Easel allows users to create more highly customized personal stickers than Bitmoji. Say, for example, you want a sticker that shows you’ll soon be drinking cocktails with your buddies in Paris. You could use a generic cocktail-drinking Bitmoji — but it won’t look like Paris. (And you’ve already seen this Bitmoji many times before.) Whereas, with Easel — and thanks to generative AI — you get to design the background scenes, locations and scenarios where your personal avatar appears.
Finally, Easel users can also share stickers to the app’s public feed to inspire others. This can create a sort of seasonality within the app as you might see a lot of firework stickers around July 4, for instance. It’s also a laid-back use case for Easel, as you can scroll until you find a sticker you like, tap “remix” and send a similar sticker (but with your own face) to your friends.

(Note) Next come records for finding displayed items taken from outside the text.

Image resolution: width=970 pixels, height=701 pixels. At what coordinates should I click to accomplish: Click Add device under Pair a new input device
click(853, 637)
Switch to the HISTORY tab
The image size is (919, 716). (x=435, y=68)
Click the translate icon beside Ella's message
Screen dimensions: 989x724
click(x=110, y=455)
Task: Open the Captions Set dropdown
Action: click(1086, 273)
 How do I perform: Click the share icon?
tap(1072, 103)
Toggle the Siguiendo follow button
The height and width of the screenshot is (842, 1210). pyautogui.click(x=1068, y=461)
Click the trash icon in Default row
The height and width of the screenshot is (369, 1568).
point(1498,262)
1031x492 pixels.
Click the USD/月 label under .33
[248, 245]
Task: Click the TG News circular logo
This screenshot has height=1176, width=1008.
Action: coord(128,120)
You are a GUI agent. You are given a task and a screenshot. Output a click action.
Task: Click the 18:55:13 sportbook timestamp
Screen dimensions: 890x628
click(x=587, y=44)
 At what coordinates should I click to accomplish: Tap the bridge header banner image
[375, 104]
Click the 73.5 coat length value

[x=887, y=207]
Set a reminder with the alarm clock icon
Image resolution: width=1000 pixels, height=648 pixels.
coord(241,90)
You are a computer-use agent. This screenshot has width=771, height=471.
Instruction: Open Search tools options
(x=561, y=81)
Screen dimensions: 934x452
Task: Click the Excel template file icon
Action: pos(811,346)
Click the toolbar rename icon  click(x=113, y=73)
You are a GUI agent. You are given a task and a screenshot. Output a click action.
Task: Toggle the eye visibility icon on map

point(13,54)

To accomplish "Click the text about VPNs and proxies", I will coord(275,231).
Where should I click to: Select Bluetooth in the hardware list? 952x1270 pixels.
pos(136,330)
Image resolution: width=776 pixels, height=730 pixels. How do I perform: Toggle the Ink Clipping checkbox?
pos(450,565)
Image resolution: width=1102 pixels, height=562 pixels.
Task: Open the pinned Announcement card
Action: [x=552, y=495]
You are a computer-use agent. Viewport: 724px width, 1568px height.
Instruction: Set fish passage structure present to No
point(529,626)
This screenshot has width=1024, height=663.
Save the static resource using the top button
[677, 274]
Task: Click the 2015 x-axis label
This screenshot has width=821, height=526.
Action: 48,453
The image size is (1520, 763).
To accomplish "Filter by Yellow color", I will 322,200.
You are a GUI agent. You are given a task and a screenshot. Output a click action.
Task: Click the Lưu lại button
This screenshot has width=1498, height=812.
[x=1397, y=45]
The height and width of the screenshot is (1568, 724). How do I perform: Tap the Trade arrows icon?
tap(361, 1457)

Easel has already secured $2.65 million in funding from Unusual Ventures, f7 Ventures and Corazon Capital, as well as various angel investors, including a few professors from Stanford University.
Now let’s see how well Easel blends into people’s conversations. “We have learned two very unique use cases. One is that there’s a big demographic that is not very comfortable sharing their faces,” said Vaish. “I’m not a selfie person and a lot of people are not. This is allowing them to share what they’re up to in a more visual format.”
“The second one is that Easel allows people to stay in the moment,” he added, pointing out that sometimes you just don’t want to take out your phone and capture the moment. But Easel still enables a form of visual communication after the fact.